*** Text section Section Begins ***

Contribution of emission sources

As can be seen in Fig. 7, the major contribution to the CF in HEI comes from electricity consumption in buildings (scope 2), followed by daily commuting to and from the campus (scope 3), as also remarked by Bailey and LaPoint (2016) for universities located in U.S., Butt (2012) in New Zealand, Güereca et al. (2013) in México and Jung et al. (2016) in Korea. Scope 3 emissions represent the main source of CF in most of the HEI where they were counted. Scope 3 accounted for around 79% of the total CF of Montfort University (Ozawa-Meida et al. 2013), around 68% for the Curicó Campus of Talca University (Vásquez et al. 2015) and up to 80% in Castilla-La Mancha University (Gómez et al. 2016).

This discussion stresses the need for a standardised framework for calculating the CF of organisations and specifically for HEI. In addition, it is also important to remark the need to include scope 3 in the near future (it is usually optional), since it represents a large percentage of emissions and is a good source of action to reduce emissions.

Conclusion

Footprint assessment increases the level of environmental awareness of the population and provides a baseline to measure the impact of future policies and technical measures to reduce consumption and its associated GHG emissions. The results of HEI carbon footprinting will increase environmental awareness in the student population, which could then spill over to the larger population. With this goal in mind, the number of HEI that calculate their CF is gradually increasing and this sector has been able to reduce its environmental impact while increasing its efficiency.

This study conducted a global literature review focussed on carbon footprint analyses in the HEI sector and also pinpointed the main gaps in the literature. Although several standards have been developed in response to the need for transparency in reporting GHG emissions, there is no internationally accepted method for measuring, reporting and verifying offsets of GHG emissions from HEIs in a consistent and comparable way. Consequently, carbon footprint studies often yield widely divergent results and comparison of the CF of HEI is difficult. Indeed, even after normalising differences in the student population, the metric tons CO2-e per student varied between the HEI that were compared. This may be due to the time period considered, taking different methodologies or tools into account, the fact that each of them have incorporated different GHG emission sources in their scopes or have used different methods to obtain activity data, and even due to the use of specific/generic emission factors for each source. In addition, the application of action plans and offsetting projects to compensate the CF can also contribute to the differences in the CF from one university to another.

Hence, this study illustrates the importance of developing comprehensive and consistent GHG inventories for HEI, listing the GHG emission sources included and the factor emissions considered so that HEI is not compared unfairly.

Moreover, the findings demonstrated the importance of taking the Scope 3 emissions into account when analysing the carbon footprints of HEIs, because carbon emissions related to Scopes 2 and 3 correspond to the major portion of total emissions of the sector. For example, emissions associated with commuting by employees and students are often considered a significant carbon emitter, but are not always included as they are optional.

Therefore, after this review, it can be concluded that there are no standardised criteria for reporting the GHG emissions of universities or higher education centres, mainly with regard to aspects related to organisational boundaries for scope 3 emissions and emission factors. The absence of common criteria results in inventories that, apart from problems of comparability, do not indicate clearly the possible opportunities for mitigation actions.

For this reason, and as a futures research proposal, it is necessary to develop methodologies and a simplified tool for calculating the carbon footprint of HEI. The goal is to obtain results that can be compared with other universities and that all opportunities for reducing emissions can be identified and considered.

*** Text section Section Ends ***
*** Recorded information Section Begins ***

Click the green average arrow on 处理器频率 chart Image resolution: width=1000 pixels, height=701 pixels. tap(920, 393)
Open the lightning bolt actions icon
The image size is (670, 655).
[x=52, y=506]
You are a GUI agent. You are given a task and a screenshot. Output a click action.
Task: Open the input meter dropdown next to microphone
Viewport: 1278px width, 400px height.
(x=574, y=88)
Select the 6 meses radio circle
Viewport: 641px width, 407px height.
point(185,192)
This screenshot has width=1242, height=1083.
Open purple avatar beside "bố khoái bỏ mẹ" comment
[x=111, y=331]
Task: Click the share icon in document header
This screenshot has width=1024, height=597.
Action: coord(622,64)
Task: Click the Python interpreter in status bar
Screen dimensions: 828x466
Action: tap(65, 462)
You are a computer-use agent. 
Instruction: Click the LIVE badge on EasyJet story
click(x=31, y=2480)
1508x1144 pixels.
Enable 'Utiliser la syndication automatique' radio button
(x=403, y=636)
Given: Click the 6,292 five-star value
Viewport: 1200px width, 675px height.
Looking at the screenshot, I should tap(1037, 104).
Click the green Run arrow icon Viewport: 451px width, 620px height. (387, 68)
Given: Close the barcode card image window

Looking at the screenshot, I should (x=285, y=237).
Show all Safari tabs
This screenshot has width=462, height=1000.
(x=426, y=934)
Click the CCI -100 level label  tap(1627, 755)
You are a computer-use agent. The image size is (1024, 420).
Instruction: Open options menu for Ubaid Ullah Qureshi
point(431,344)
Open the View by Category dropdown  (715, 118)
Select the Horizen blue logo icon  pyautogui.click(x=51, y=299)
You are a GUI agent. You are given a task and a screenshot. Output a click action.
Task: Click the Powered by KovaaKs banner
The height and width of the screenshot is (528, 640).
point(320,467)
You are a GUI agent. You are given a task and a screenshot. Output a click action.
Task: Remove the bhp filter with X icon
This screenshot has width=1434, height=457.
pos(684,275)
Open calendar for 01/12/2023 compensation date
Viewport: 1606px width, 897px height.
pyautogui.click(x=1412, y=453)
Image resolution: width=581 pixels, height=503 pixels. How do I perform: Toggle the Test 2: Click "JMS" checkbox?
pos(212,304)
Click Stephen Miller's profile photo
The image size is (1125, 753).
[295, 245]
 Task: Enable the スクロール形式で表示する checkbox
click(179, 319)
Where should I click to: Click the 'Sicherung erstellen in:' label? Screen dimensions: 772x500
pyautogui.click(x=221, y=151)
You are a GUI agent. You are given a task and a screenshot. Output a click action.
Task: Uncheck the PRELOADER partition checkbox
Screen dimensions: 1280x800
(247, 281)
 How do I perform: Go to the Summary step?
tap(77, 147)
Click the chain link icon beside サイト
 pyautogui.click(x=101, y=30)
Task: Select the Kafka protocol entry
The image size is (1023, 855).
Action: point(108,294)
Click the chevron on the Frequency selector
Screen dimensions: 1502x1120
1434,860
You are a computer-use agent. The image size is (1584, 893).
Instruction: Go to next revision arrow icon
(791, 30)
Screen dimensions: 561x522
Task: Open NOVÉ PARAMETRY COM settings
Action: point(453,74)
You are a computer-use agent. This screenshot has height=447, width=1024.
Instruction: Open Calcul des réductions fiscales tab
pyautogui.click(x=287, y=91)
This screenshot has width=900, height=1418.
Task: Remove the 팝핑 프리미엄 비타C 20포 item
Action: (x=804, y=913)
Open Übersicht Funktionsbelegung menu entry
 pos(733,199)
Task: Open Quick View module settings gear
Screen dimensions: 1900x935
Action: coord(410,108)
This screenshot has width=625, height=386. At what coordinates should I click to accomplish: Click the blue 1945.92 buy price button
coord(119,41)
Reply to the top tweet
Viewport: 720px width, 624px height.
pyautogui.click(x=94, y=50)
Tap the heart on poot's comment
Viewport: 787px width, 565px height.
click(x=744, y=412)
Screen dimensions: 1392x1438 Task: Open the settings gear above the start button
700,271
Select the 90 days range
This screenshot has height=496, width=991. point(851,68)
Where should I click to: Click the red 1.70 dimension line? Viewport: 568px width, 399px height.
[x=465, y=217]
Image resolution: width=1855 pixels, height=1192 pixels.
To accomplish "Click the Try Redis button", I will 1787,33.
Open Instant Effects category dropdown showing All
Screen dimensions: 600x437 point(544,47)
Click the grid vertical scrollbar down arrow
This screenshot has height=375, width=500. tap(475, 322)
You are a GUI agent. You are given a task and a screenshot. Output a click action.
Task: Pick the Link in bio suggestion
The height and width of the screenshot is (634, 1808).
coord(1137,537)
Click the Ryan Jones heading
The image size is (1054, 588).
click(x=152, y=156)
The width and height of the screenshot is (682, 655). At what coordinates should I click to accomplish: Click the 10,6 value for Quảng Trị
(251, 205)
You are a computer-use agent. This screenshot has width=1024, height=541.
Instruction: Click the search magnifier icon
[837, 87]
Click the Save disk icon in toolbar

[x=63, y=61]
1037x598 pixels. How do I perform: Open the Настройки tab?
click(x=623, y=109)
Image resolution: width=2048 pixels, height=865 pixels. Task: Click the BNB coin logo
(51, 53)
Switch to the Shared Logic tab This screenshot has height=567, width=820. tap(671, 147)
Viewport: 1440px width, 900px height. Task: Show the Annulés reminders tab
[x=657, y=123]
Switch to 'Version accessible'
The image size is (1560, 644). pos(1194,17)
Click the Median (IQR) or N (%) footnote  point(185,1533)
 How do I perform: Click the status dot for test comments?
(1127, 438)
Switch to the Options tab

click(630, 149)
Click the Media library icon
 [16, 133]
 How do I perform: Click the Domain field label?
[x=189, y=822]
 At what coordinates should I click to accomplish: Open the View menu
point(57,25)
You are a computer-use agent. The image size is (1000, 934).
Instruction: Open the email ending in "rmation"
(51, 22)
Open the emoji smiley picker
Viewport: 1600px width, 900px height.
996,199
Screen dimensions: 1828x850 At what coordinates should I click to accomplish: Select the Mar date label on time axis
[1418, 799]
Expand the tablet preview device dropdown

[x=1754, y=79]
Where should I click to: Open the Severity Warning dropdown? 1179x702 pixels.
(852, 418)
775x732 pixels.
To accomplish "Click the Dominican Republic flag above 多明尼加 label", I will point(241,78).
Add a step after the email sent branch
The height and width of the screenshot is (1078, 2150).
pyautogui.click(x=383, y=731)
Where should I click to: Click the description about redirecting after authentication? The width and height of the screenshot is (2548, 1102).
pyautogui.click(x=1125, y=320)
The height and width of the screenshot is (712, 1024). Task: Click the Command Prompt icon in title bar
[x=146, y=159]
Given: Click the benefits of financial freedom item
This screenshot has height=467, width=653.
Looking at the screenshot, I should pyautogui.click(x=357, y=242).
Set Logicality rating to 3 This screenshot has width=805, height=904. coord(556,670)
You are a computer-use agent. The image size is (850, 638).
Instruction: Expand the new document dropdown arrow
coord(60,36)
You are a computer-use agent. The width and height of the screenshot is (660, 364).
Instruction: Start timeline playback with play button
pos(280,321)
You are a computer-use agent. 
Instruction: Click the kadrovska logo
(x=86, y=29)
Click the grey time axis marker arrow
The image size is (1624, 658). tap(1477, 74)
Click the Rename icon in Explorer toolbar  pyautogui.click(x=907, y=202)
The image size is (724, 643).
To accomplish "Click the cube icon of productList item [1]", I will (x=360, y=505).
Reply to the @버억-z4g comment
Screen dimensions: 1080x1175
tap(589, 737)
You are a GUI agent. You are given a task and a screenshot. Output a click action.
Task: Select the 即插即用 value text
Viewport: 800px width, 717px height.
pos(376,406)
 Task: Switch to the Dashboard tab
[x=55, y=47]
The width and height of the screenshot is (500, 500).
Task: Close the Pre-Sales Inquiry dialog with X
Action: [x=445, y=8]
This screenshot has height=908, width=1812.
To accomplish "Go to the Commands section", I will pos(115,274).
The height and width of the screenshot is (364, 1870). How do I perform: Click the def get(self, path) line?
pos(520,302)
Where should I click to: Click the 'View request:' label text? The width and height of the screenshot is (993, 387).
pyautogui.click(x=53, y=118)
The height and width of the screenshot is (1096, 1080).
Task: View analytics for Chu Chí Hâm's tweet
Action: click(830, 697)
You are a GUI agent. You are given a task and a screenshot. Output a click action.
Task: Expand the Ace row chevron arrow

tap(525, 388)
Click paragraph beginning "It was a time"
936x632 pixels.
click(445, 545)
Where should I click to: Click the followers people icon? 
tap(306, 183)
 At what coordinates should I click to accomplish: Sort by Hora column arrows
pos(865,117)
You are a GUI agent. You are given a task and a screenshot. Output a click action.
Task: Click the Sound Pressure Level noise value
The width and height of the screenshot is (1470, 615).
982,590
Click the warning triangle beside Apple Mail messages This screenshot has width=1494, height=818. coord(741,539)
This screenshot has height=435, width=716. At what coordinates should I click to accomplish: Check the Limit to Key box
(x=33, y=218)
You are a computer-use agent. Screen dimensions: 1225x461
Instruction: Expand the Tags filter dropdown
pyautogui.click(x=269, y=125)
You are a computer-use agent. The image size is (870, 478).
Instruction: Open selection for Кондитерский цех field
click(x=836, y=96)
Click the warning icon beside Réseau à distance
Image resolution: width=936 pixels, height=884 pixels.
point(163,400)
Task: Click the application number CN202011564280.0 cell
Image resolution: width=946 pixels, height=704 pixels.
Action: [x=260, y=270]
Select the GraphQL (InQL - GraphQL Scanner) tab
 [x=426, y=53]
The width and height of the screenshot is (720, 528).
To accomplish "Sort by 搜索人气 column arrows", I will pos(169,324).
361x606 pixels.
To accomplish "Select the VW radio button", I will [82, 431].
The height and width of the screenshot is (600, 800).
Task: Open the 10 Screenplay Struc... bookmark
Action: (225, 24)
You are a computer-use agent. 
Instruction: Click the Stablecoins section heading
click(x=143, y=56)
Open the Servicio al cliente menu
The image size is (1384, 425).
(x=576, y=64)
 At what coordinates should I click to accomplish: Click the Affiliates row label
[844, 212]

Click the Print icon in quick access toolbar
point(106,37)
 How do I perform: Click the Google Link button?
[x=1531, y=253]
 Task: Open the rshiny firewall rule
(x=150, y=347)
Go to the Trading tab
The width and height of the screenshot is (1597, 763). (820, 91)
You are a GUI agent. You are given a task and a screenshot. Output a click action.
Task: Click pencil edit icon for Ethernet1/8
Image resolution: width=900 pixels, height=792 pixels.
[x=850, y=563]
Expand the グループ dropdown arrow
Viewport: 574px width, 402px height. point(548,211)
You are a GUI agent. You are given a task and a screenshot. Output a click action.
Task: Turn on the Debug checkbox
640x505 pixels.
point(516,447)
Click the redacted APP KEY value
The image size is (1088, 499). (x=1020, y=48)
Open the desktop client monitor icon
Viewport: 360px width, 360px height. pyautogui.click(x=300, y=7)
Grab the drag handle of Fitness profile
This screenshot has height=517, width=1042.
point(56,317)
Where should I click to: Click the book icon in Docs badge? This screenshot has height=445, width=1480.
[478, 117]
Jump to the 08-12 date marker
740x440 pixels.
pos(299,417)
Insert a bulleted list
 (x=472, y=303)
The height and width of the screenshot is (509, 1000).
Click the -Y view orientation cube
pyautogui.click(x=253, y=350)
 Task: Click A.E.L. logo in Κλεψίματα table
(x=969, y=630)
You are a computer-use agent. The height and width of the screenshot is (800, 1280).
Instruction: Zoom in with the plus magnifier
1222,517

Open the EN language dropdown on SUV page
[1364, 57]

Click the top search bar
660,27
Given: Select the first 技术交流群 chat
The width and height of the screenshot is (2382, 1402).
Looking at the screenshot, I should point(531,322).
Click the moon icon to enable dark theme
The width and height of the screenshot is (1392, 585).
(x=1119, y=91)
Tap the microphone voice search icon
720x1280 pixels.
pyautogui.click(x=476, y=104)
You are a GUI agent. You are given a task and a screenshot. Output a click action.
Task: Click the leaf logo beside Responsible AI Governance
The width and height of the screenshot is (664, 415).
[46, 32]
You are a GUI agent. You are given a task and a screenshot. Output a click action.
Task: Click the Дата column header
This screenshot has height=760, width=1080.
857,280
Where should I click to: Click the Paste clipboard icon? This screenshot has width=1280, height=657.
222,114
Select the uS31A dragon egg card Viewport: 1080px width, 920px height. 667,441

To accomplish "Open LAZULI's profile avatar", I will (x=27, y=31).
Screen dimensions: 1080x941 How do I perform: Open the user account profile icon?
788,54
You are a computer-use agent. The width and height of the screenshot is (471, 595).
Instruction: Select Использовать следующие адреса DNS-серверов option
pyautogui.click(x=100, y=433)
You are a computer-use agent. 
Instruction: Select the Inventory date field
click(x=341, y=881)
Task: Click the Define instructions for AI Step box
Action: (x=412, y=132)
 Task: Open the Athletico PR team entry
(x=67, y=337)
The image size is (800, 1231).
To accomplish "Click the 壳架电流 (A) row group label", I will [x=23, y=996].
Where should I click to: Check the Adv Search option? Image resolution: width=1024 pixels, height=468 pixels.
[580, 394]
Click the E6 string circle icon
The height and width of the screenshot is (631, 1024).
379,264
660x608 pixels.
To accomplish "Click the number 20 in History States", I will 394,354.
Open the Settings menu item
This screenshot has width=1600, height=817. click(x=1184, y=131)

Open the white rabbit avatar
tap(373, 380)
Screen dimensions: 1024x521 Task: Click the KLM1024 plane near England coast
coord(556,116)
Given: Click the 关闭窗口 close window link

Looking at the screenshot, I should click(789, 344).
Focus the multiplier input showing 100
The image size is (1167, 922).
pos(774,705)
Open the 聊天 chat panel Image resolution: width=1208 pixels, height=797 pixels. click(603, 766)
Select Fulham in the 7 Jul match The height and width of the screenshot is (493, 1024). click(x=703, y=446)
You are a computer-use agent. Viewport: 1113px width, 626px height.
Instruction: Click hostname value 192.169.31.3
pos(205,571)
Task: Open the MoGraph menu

*** Recorded information Section Ends ***

● What this exercise asks
A. Echo the carbon footprint passage from "Contribution of emission" to "et al. 2016).".
B. Answer these questions from the carbon footprint passage:
(i) What share of the total CF of Castilla-La Mancha University did scope 3 account for?
(ii) What emissions are often considered a significant carbon emitter but are not always included because they are optional?
(iii) As a future research proposal, what does the carbon footprint passage say it is necessary to develop?
The records were drawn from a separate source.

● Answers to each task
A.
Contribution of emission sources

As can be seen in Fig. 7, the major contribution to the CF in HEI comes from electricity consumption in buildings (scope 2), followed by daily commuting to and from the campus (scope 3), as also remarked by Bailey and LaPoint (2016) for universities located in U.S., Butt (2012) in New Zealand, Güereca et al. (2013) in México and Jung et al. (2016) in Korea. Scope 3 emissions represent the main source of CF in most of the HEI where they were counted. Scope 3 accounted for around 79% of the total CF of Montfort University (Ozawa-Meida et al. 2013), around 68% for the Curicó Campus of Talca University (Vásquez et al. 2015) and up to 80% in Castilla-La Mancha University (Gómez et al. 2016).

B.
(i) Up to 80%.
(ii) Emissions associated with commuting by employees and students.
(iii) Methodologies and a simplified tool for calculating the carbon footprint of HEI.